Однако нужно помнить, что в обществе бытует тенденция «назначать» какого-нибудь одного «великого» поэта на какой-то период, часто — на целый век. Делается это для того, чтобы избежать обязанности читать других поэтов — или даже единственного избранного, если вдруг его или ее темперамент покажется кому-то не созвучным. На самом деле в любой момент в любой литературе есть несколько поэтов равной величины и значимости, которые могут стать путеводным светом. Так или иначе, каково бы ни было их число, в конечном счете оно соответствует четырем известным темпераментам, ибо иначе быть просто не может. Отсюда и их различия. По милости языка они появляются, чтобы дать обществу иерархию или спектр эстетических норм, которым можно следовать, которые можно игнорировать или принимать во внимание. Они являются не столько образцами для подражания, сколько интеллектуальными пастырями, независимо оттого сознают они это или нет, и даже лучше, если не сознают. Общество нуждается в каждом из них. И если проект, о котором я говорю, когда-нибудь начнет осуществляться, ни одному из них не следует отдавать предпочтения. Поскольку на таких высотах не бывает иерархии, трубы славы для всех должны звучать одинаково.
Подозреваю, что общество удовлетворяется одним поэтом, потому что одного легче проигнорировать, чем нескольких. Обществом, в котором роль мирских святых играют несколько поэтов, будет труднее управлять, поскольку политикам придется предлагать уровень размышлений, не говоря об уровне красноречия, по крайней мере, не менее высокий, нежели тот, что предлагают поэты, — уровень размышлений и уровень красноречия, который в этом случае уже не может считаться исключительным. Но такое общество, возможно, будет демократией более подлинной, чем доныне нам известные. Ибо цель демократии — не демократия как таковая: это было бы избыточно. Цель демократии — ее просвещение. Демократия без просвещения — это в лучшем случае джунгли с компетентной полицией и с одним назначенным великим поэтом в качестве Тарзана.
В данный момент я говорю о джунглях, не о Тарзанах. Для поэта оказаться в забвении — не такая уж чрезвычайная драма: она неотъемлема от его рода занятий, и он может себе это позволить. В отличие от общества, у хорошего поэта всегда есть будущее, и его стихи в каком-то смысле суть обращенное к нам приглашение к нему приобщиться. И самое меньшее, а может быть, самое лучшее, что можно сказать о нас, это что мы — будущее Роберта Фроста, Марианны Мур, Уоллеса Стивенса, Элизабет Бишоп, — называю лишь несколько имен… Каждое живущее на земле поколение есть будущее — точнее, часть будущего — всех тех, кого уже нет, но в особенности — поэтов, ибо когда мы читаем их сочинения, мы понимаем, что они знали нас, что поэзия, предшествовавшая нам, по существу — наш генофонд. И это требует не столько почитания, сколько чтения.

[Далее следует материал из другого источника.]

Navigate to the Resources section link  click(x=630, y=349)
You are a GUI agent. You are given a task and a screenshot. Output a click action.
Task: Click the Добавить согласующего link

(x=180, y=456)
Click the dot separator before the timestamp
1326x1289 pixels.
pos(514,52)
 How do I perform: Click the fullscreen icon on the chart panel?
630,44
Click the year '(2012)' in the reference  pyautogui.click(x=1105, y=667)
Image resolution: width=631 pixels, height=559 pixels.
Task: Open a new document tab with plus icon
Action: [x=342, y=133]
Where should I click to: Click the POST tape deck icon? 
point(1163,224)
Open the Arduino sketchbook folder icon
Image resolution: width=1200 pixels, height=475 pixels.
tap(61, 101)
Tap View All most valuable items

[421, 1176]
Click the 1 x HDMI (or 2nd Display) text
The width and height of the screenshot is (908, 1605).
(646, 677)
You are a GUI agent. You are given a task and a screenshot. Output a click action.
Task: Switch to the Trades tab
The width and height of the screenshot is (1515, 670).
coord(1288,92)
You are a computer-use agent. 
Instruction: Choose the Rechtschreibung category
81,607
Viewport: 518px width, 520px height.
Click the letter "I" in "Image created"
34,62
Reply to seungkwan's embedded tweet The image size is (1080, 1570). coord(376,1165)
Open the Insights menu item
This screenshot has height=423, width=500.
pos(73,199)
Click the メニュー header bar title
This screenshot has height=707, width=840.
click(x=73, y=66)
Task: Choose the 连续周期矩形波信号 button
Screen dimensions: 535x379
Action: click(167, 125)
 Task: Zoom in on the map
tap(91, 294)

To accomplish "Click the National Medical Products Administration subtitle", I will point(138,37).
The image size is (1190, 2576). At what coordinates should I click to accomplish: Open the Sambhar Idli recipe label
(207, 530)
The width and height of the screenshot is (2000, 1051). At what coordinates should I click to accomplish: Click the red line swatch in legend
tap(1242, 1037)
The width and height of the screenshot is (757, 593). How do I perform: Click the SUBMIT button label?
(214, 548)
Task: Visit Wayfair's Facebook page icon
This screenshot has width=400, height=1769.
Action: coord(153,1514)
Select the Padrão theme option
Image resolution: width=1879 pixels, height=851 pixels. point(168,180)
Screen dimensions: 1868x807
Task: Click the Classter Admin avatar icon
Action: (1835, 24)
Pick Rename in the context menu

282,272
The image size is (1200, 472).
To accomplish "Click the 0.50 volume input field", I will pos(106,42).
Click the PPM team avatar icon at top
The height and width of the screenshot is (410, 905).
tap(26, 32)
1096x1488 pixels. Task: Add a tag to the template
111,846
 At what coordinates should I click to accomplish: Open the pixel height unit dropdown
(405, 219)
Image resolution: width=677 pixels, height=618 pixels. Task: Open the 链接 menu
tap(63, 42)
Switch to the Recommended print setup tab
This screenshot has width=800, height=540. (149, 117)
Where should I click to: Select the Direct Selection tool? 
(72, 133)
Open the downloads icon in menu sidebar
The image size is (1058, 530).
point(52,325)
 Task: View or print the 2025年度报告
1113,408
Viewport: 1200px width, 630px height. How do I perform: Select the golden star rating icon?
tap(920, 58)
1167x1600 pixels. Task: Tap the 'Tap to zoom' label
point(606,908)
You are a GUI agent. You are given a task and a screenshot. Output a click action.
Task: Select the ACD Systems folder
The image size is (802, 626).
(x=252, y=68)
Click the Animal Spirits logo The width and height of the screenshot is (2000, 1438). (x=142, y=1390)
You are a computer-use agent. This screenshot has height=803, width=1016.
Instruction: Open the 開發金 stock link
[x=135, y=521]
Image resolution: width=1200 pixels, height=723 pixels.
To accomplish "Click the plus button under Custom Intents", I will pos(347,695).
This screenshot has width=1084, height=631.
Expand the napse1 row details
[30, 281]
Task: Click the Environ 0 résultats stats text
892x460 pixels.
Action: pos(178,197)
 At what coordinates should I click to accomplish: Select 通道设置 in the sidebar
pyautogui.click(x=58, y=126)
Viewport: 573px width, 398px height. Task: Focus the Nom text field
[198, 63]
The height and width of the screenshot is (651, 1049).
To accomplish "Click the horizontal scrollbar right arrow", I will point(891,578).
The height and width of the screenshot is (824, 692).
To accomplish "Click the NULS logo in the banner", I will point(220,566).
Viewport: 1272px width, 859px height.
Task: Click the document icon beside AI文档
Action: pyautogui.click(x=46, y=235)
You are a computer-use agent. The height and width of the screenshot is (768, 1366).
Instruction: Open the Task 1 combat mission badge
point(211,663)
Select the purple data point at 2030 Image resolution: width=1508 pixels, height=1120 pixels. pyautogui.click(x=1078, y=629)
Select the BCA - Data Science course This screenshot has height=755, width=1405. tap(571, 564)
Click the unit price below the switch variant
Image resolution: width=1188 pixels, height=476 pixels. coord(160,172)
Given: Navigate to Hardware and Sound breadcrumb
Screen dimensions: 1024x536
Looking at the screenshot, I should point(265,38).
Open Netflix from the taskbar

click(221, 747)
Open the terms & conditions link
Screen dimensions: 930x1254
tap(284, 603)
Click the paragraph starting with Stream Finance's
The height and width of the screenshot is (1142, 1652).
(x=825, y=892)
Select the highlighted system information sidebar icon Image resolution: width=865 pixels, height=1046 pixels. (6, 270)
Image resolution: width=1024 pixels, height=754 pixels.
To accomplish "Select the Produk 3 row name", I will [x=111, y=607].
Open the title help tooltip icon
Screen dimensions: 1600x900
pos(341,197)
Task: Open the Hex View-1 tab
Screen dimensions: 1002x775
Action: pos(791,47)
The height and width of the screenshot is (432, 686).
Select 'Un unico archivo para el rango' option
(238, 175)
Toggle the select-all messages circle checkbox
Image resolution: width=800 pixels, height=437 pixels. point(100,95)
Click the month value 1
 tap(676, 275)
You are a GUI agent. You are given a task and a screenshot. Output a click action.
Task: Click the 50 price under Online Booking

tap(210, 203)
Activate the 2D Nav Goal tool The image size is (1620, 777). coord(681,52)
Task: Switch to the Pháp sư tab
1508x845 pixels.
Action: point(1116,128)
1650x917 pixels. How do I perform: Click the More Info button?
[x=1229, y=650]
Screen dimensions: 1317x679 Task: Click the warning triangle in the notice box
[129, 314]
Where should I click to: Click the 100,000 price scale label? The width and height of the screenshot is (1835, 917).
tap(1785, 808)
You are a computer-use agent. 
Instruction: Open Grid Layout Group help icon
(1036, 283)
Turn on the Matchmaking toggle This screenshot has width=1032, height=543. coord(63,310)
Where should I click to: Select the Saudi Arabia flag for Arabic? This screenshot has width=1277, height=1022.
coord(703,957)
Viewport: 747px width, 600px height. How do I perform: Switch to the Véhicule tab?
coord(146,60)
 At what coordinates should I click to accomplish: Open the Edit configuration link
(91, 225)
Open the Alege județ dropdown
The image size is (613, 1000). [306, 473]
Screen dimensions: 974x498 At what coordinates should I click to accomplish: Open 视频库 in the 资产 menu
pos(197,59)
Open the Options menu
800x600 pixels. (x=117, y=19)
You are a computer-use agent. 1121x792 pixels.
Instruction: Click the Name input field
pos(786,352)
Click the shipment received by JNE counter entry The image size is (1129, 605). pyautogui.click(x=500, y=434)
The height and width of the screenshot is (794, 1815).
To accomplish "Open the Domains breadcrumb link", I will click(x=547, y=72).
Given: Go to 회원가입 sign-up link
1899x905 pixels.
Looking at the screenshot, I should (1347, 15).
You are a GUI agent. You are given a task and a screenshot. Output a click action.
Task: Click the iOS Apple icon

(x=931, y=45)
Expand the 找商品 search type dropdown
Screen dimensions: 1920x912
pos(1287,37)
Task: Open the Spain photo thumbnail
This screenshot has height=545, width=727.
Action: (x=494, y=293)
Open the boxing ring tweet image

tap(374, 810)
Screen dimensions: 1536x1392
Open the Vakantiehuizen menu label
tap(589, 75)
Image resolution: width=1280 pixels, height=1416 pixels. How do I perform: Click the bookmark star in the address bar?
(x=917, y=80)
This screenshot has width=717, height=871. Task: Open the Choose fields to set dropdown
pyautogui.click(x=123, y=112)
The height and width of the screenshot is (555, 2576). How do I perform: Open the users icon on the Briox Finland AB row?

Повторяю: поэт никогда не остается в проигрыше. Он знает, что за ним придут другие и продолжат начатое им дело. (На самом деле как раз растущее количество других, энергичных и голосистых, требующих себе внимания, и вытесняет его в забвение.) Он может это снести, как может он пережить и то, что его посчитают слабаком. Не может себе позволить забвения как раз общество, и как раз общество — по сравнению с интеллектуальной стойкостью практически любого поэта — оказывается в роли слабака и остается в проигрыше. Для общества, главная сила которого заключается в том, чтобы воспроизводить себя, потеря поэта равнозначна гибели мозговой клетки, ибо она нарушает речь, лишает способности сделать этический выбор в критической ситуации — или же засоряет и стопорит речь оговорками и превращает человека в сосуд, с готовностью принимающий в себя демагогию или просто шум. Детородные органы, однако, при этом не страдают.
Против наследственных недугов (возможно, незаметных в отдельно взятом человеке, но явственных в толпе) средств не много, и то, что я предлагаю, таковым не является. Просто я надеюсь, что эта идея, если она найдет поддержку, может в какой-то степени замедлить распространение нашего культурного недуга в следующем поколении. Как я уже сказал, я согласился на эту работу, понимая ее как служение обществу, и, может быть, то, что я получаю зарплату от вашингтонской Библиотеки Конгресса, вскружило мне голову. Может быть, я вообразил себя эдаким министром здравоохранения, который лепит свое предостережение на нынешнюю упаковку с поэзией. Нечто вроде: «Вести дела таким образом опасно для здоровья нации». Тот факт, что мы живы, не означает, что мы не больны.